• **Work to complete**
In the material below, rename "text label" to "caption" in the part that opens with the line containing "You are a computer-use" and closes with the line containing "click(x=1038, y=346)", keeping everything else the same. Return only those lines, without the pictures.

--- Begin ---

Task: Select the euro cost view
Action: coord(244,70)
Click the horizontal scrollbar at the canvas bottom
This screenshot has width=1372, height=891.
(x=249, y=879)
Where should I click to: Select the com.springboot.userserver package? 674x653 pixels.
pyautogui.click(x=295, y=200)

--- End ---
--- Begin ---

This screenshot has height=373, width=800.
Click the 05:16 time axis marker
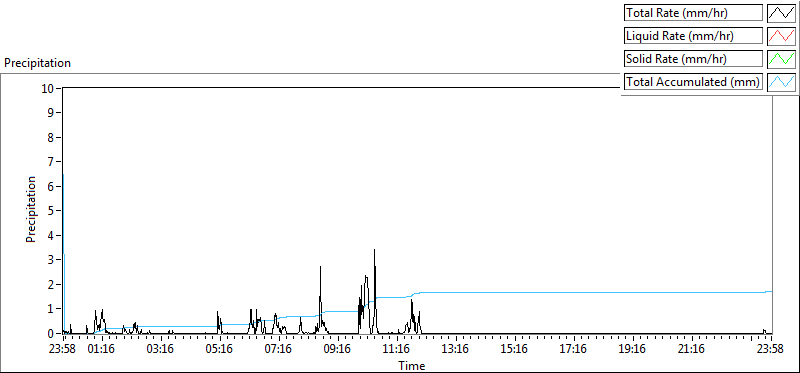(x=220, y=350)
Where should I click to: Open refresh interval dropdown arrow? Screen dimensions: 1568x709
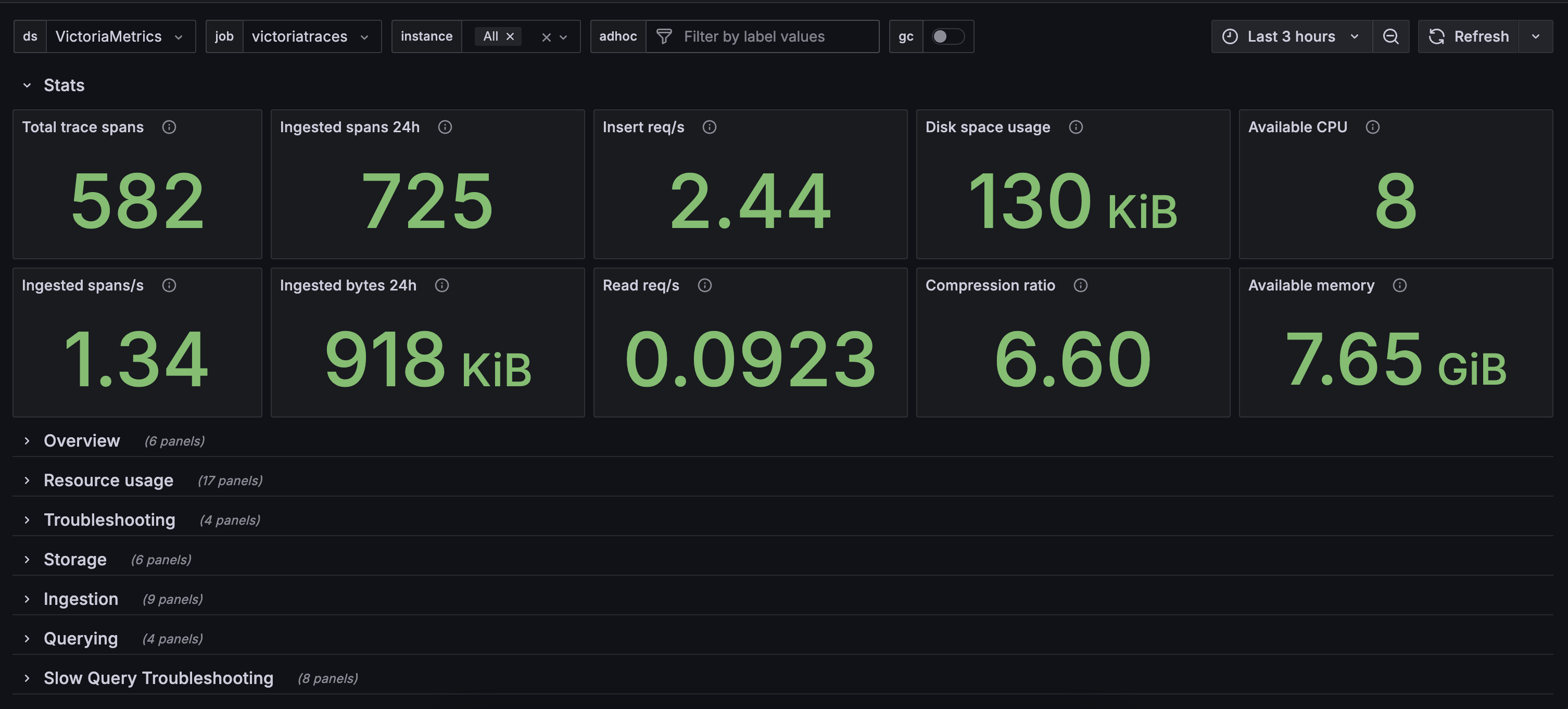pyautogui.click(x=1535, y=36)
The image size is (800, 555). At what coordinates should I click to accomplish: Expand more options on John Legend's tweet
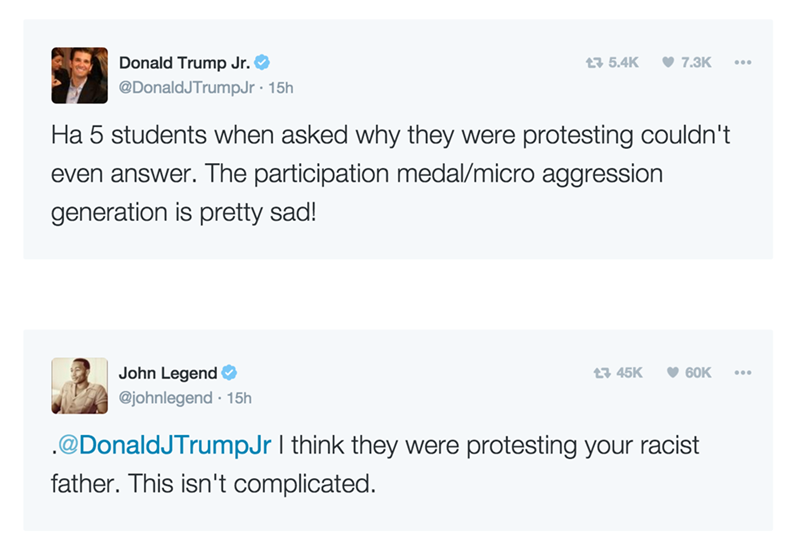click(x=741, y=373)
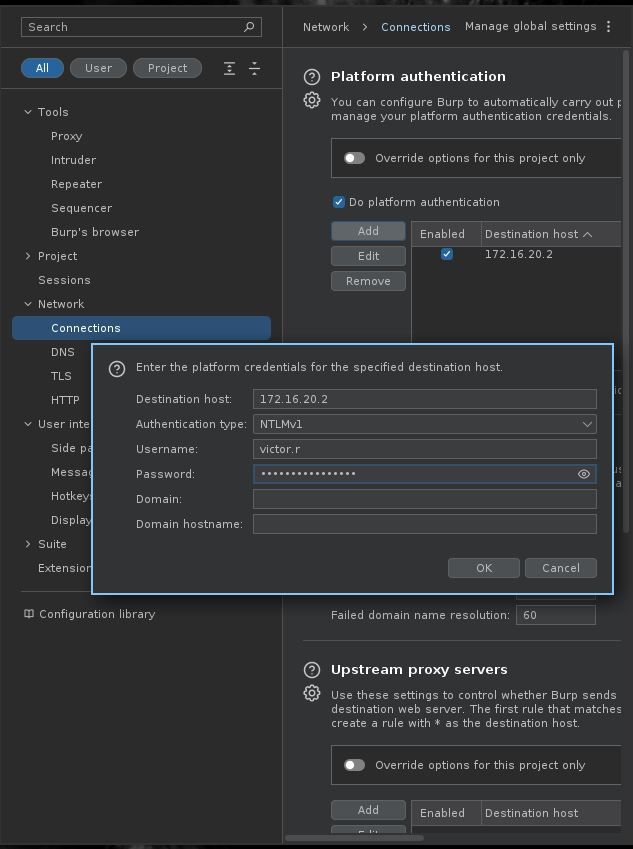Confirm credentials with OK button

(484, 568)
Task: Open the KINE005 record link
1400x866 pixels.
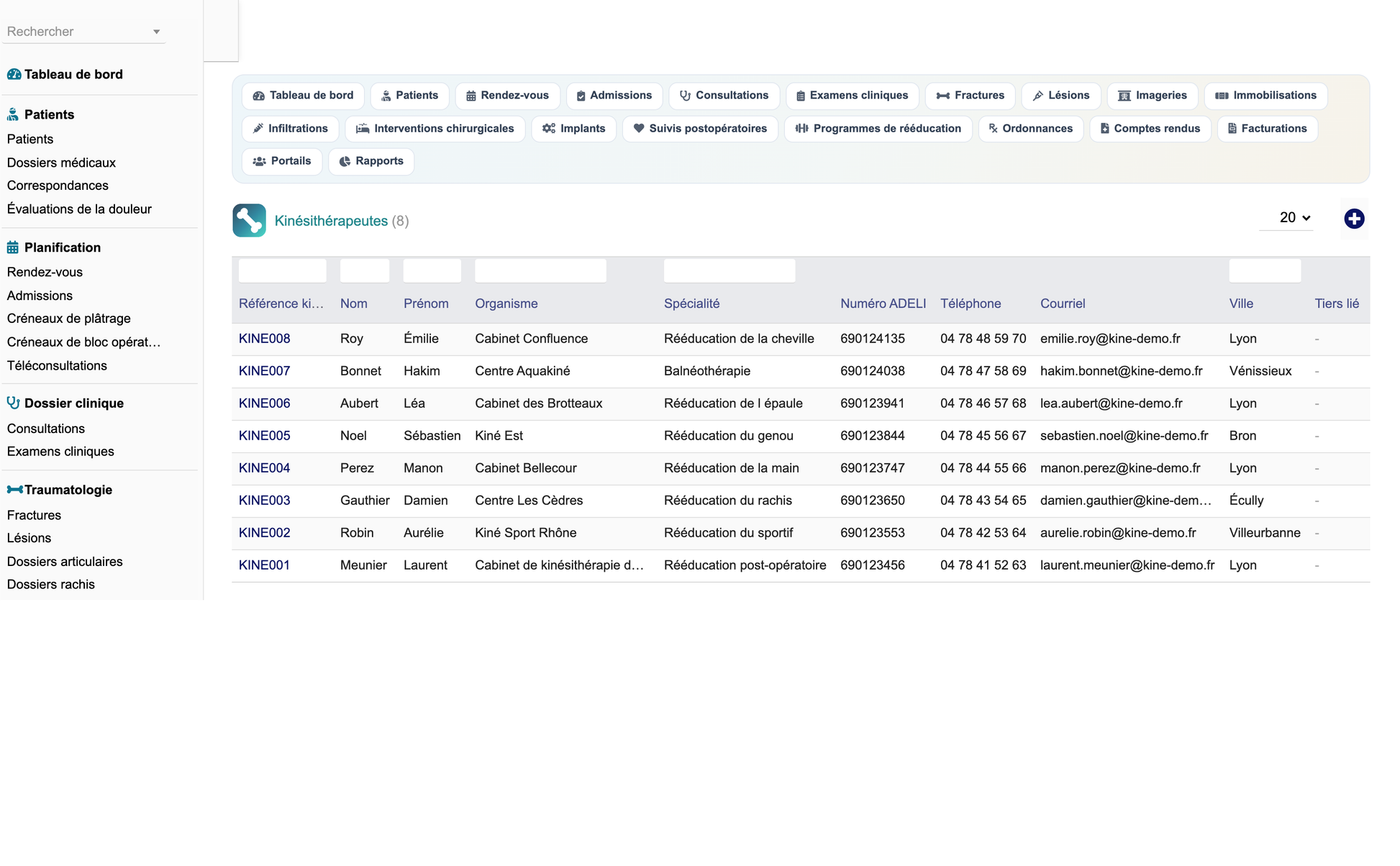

--- End ---
--- Begin ---

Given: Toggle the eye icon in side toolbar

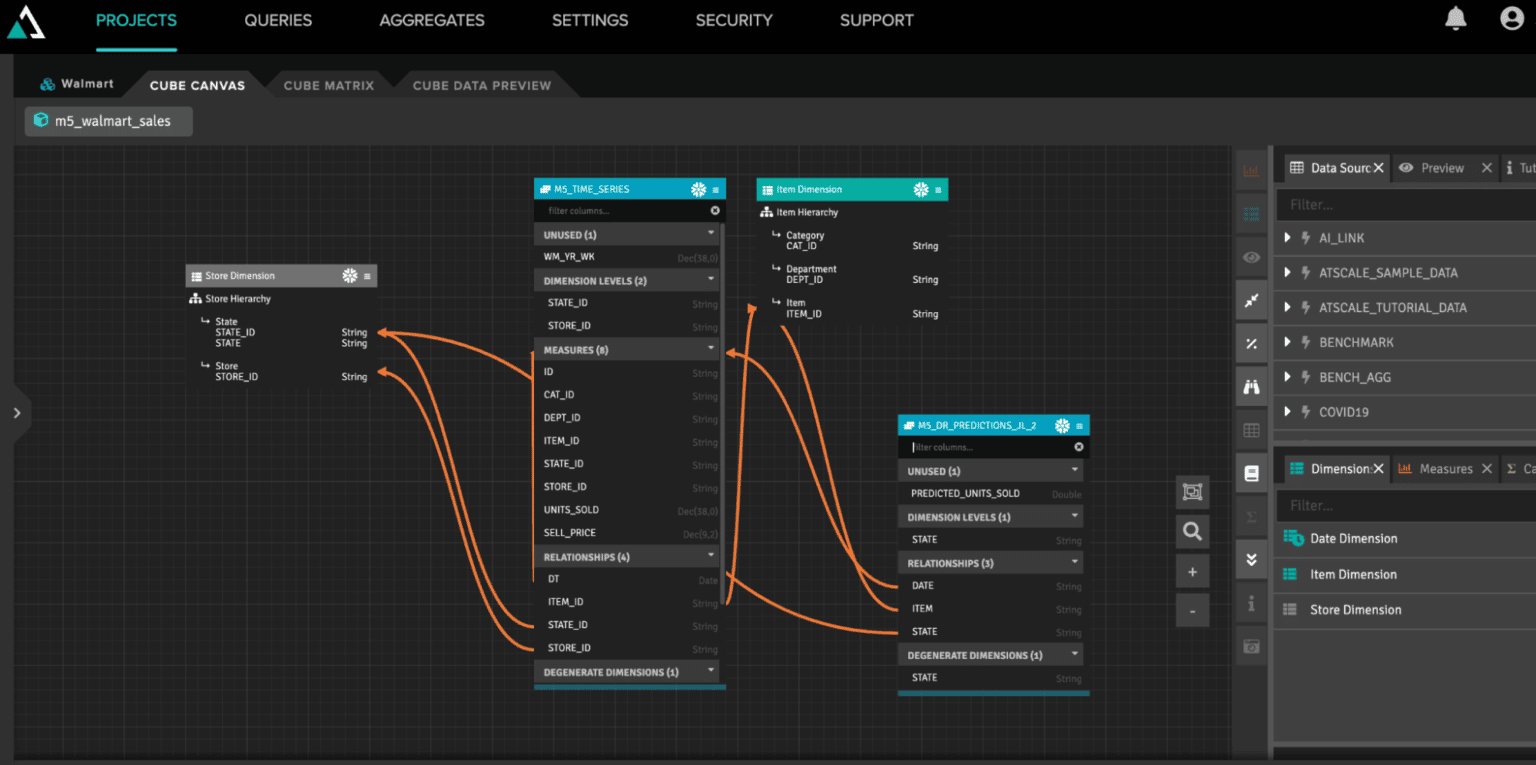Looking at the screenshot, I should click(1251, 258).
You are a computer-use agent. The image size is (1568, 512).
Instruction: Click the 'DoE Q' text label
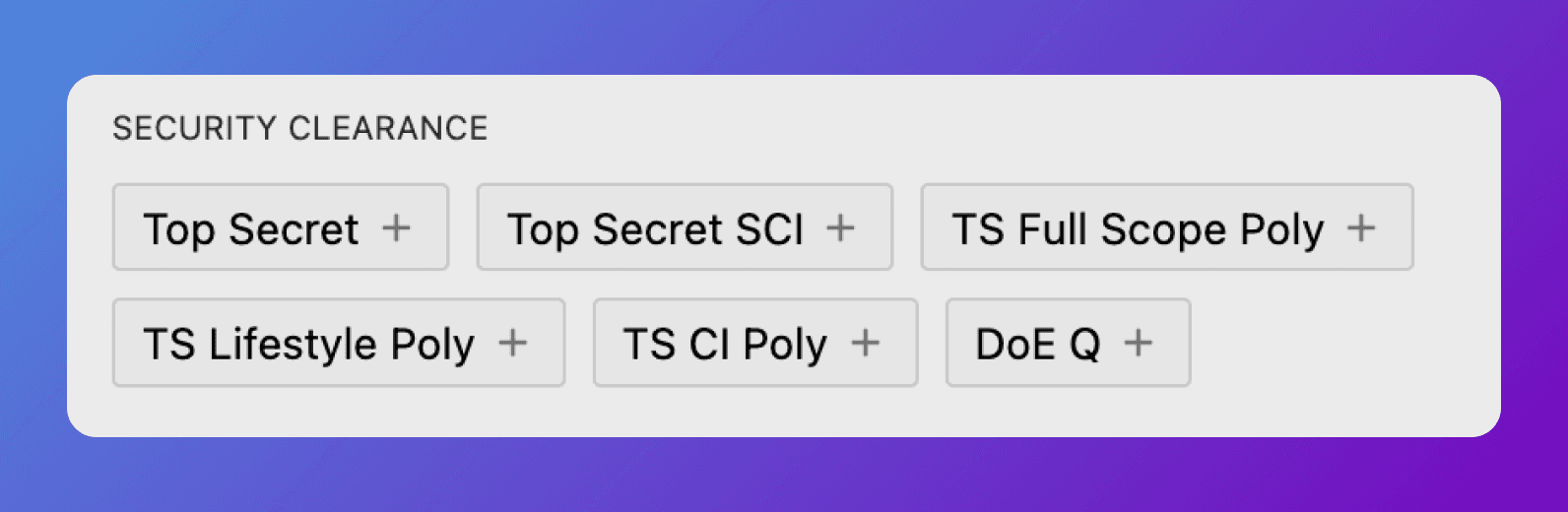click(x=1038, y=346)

--- End ---

• **Finished exercise**
You are a computer-use agent. The image size is (1568, 512).
Instruction: Click the 'DoE Q' caption
click(x=1038, y=346)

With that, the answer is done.